Six months in the New World…

and I missed old doors and worn, stone steps and all the dust and debris of the centuries passing. Like I missed pubs and London curry. A pang. These days flow like a river and I grew up in the shadow of their traces. I’m no fresh-minted coin, bear all the scrapes, dings and polishings of the cheap-seat pockets. Footsteps in footsteps in the ruts of the village path. Doors still swinging open from the last to cross the threshold, as I go to follow.

door

Only the happy…

have nightmares, says Guy Sajer in his The Forgotten Soldier. Sleep is a refuge for the wretched and the miserable, somewhere to hide. Nightmares are a luxury? I guess they are if you’re always awake in one, pressing your face into the dirt at the bottom of a trench outside Kharkov. I’ve been digging trenches this week, trying to keep the water out of my house in the sticks. But nothing to compare with Sajer’s excavations. I don’t have Old Popov shooting at me, for one thing. And the house is just about dry and I only moved a few shovelfuls of sodden, chalky gunk before strolling off to chat with the neighbours. Even a few minutes of digging was enough to remind me of Celine and his bitching about having to show enthusiasm in his army days, staying chipper. I’ve never been much good at chipper. But, driving over the ridge from the village I saw the sky clear over the two trees that flank the high, lonely road and above that the blue haze that thins out to the stars and I glanced into the rear-view and caught myself smiling like a loon.

tree

 

Writing’s not a curse…

it’s a bane you’re born with. Out on the deck late at night and two gazers see the cabin light flicker of a faraway ship. One thinks, ‘there’s an uncovered window’ and turns to shipbound thoughts while the other begins to dream and stumble through all the chances and headings on the ocean, about the person that lit the lamp and where they’re due and the past and future tangle of who they might be. Are they like me, asks the watcher, drifting with the same jumbled fears and hopes or set on some great purpose? Do they carry the same longings, the same idleness, and what do they see when they look out at lights from distant ships? And how can I be sure of the truth of any of it, when the ship I’ve seen is still and static on the horizon as a wood block on a blue tabletop but I know it must be bucking and rolling on the waves like my own? That’s a trick of the eyes I know about, where are the tricks out of my reckoning? So, dreams of the other figure hunched over the cabin lamp are just as solid and real as the things you see with your own eyes. That’s how they come to be written down and still ring true.

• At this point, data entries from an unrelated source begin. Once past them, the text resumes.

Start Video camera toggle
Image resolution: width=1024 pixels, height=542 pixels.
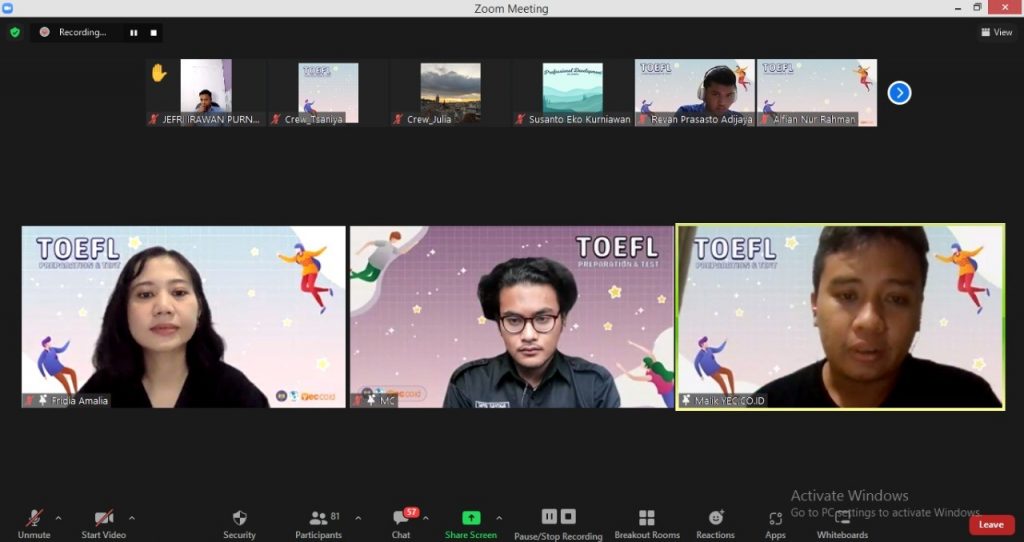click(x=103, y=518)
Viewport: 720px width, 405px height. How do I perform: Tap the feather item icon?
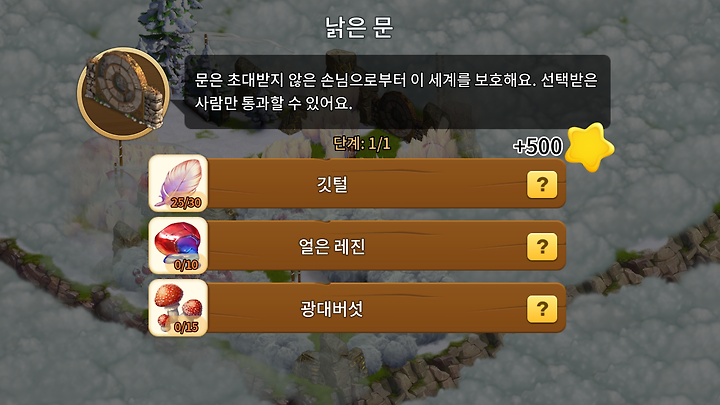[x=178, y=183]
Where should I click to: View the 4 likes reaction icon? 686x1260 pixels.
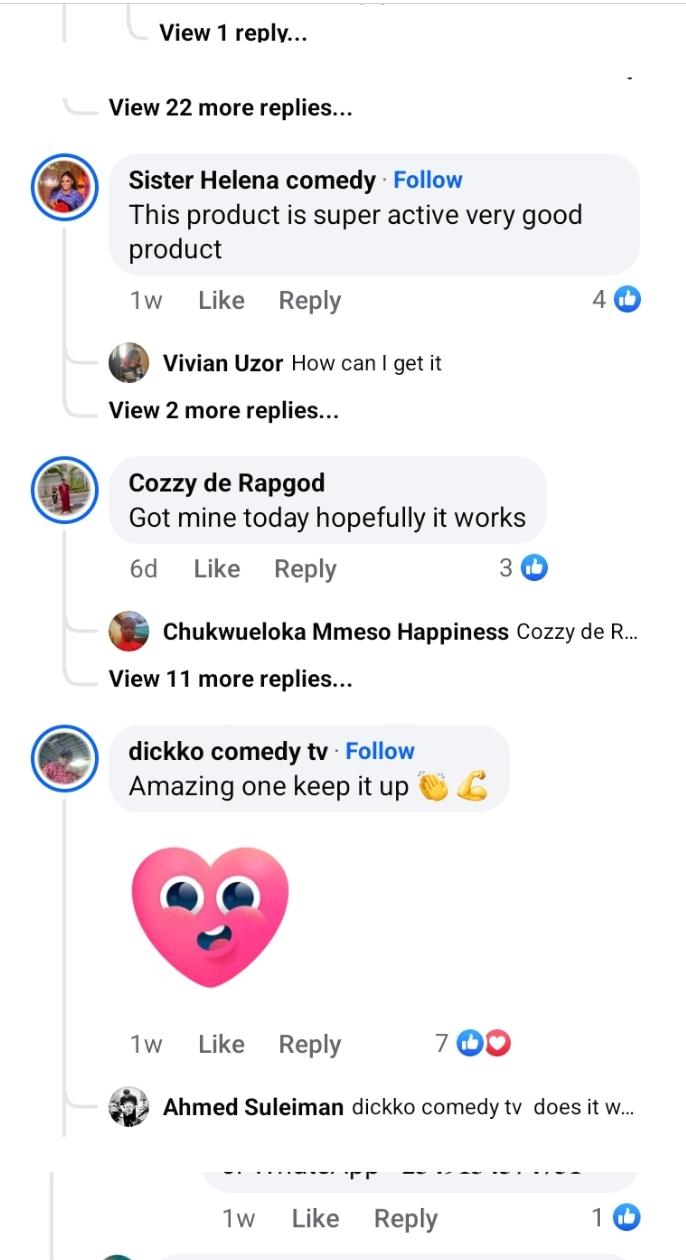(626, 298)
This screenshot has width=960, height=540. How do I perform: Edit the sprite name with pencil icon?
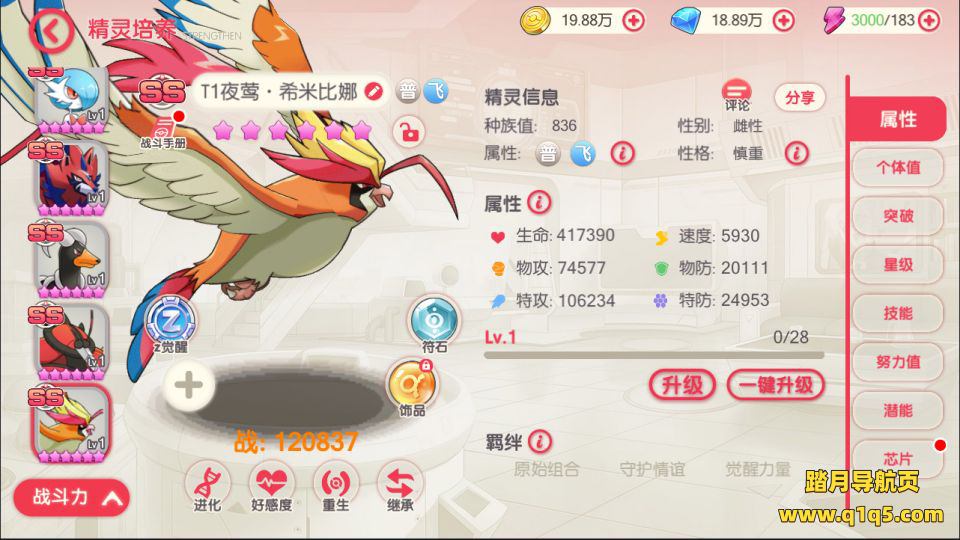[373, 92]
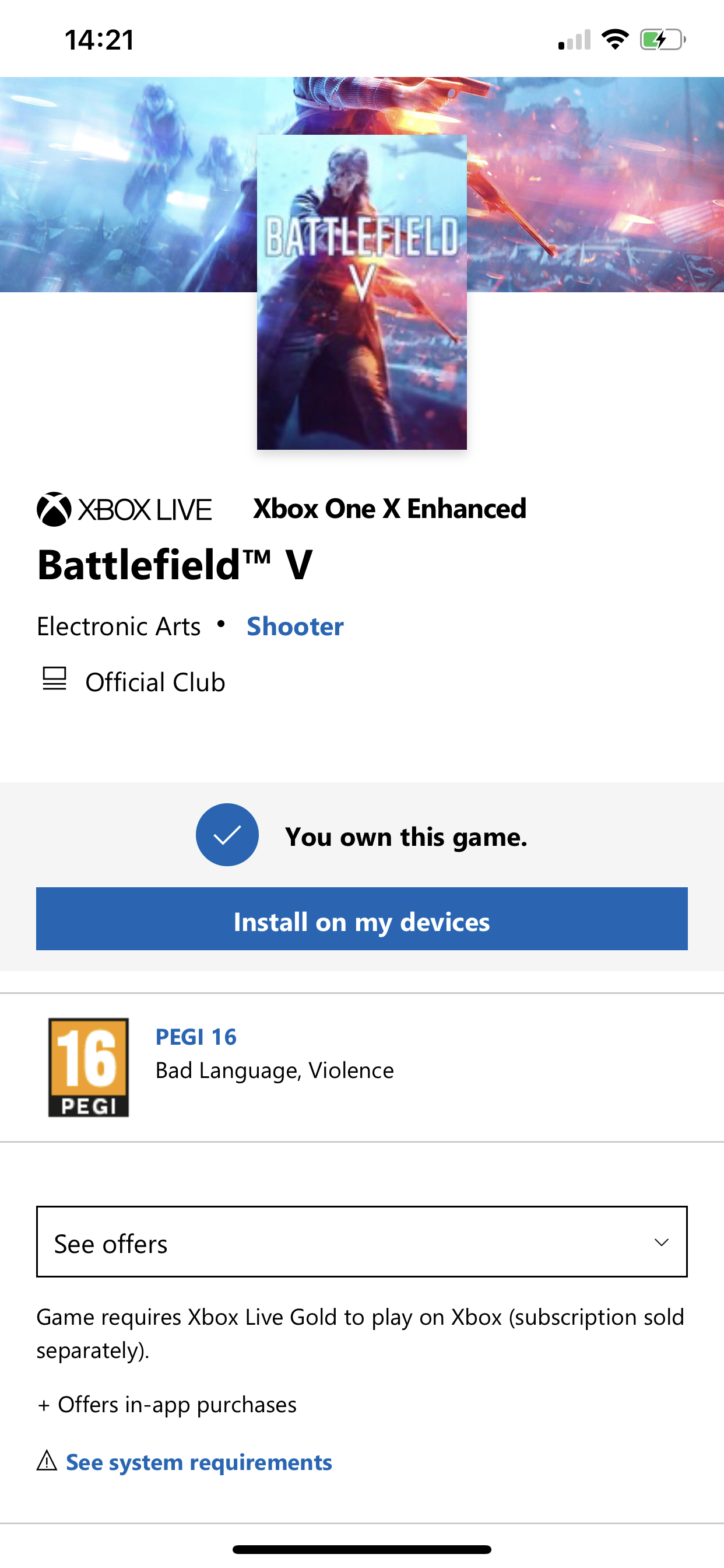Viewport: 724px width, 1568px height.
Task: Expand the See offers dropdown
Action: (x=362, y=1242)
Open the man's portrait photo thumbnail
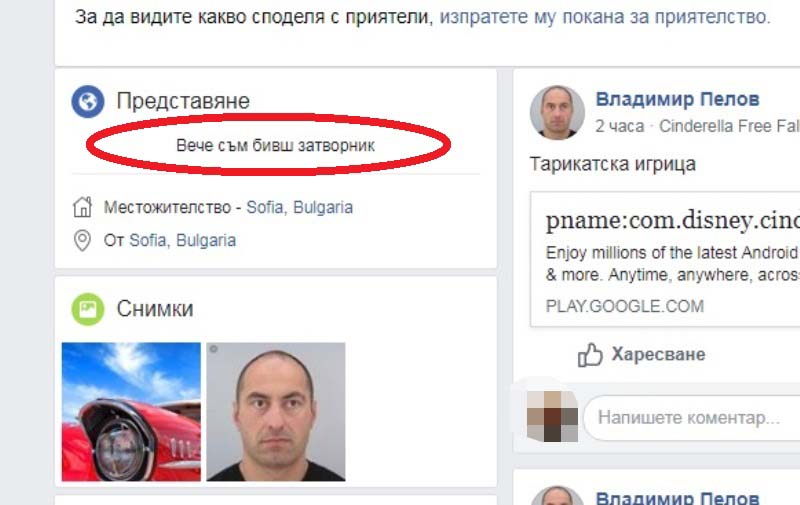Viewport: 800px width, 505px height. (276, 412)
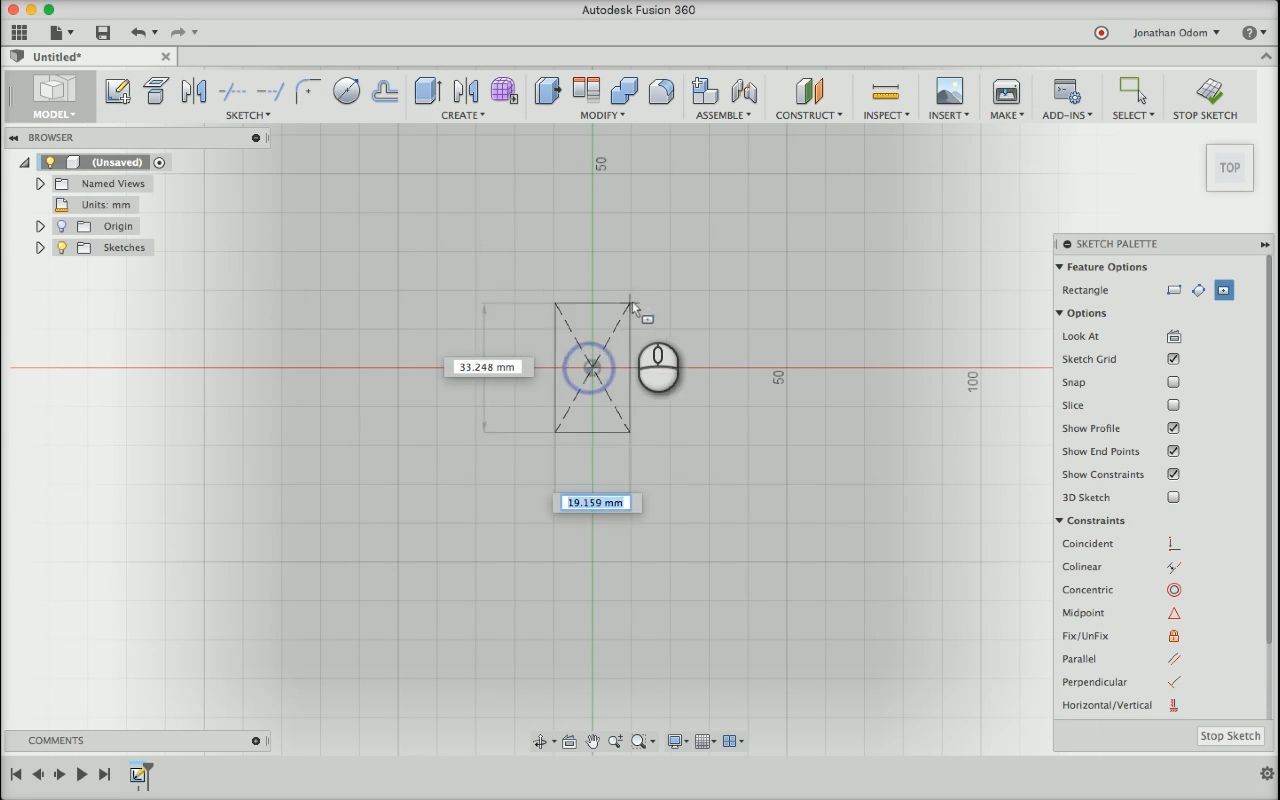Screen dimensions: 1280x800
Task: Enable the 3D Sketch checkbox
Action: [1174, 497]
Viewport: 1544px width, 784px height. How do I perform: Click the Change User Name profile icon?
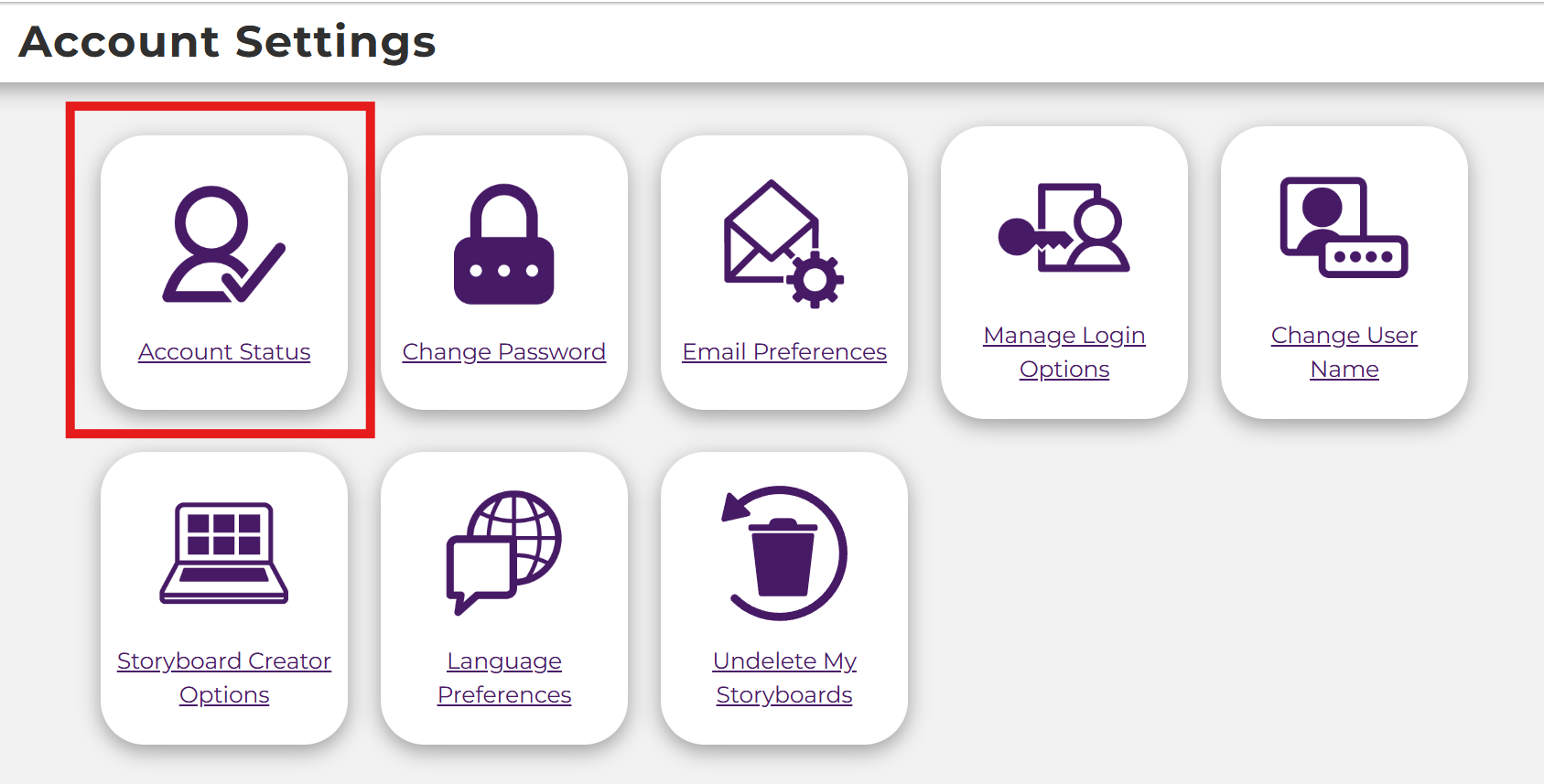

Every light in a passing ship is a story. And the glimpse of a city bedroom from a train on the elevated track, that face flashing by in the back of a cab, the tunnel of green I step into on my weekend strolls.

wood

Fool again…

God knows I’ve missed those cobbles and arches. Hello old friend, they’ve spruced you up. But Raleigh’s ghost still tiptoes past a few wedged beer bottles and fag ends.

bridge

 

 

 

The meadow clears…

and I ride the muddy canalways, gaping at the atom weave washed clean by the rains.

meadow

Last time I was in Devon…

I thought, here’s somewhere to run to. I don’t long for London’s cobbles, arches and corner pubs the way I once did, to be a wanderer in the mechanism. I’m crowd-shy and I don’t walk tall as I used to. In Devon, I liked the beer and the sea and the overwatching moor all silent and untenanted. We stayed in a stone-block farmhouse and you could hill-stumble down to the estuary, no sight of another, no sound but the lap and the leaf. And for a day or two I dreamed of running. But it’s the running he craves, you’re thinking, it’s the break and motion. Always another place that must be different, the endless swerving of here and now. But that’s why people fly away, change jobs, partners, brand of toothpaste, why they read and why they write, to keep running. I’m with the Greeks on this one, it’s all in motion from the first howl to the final, rasping suck when you’re out of puff and you’ve seen enough estuaries and rectories and ale and you’re ready to stop running. And I don’t get out enough these days.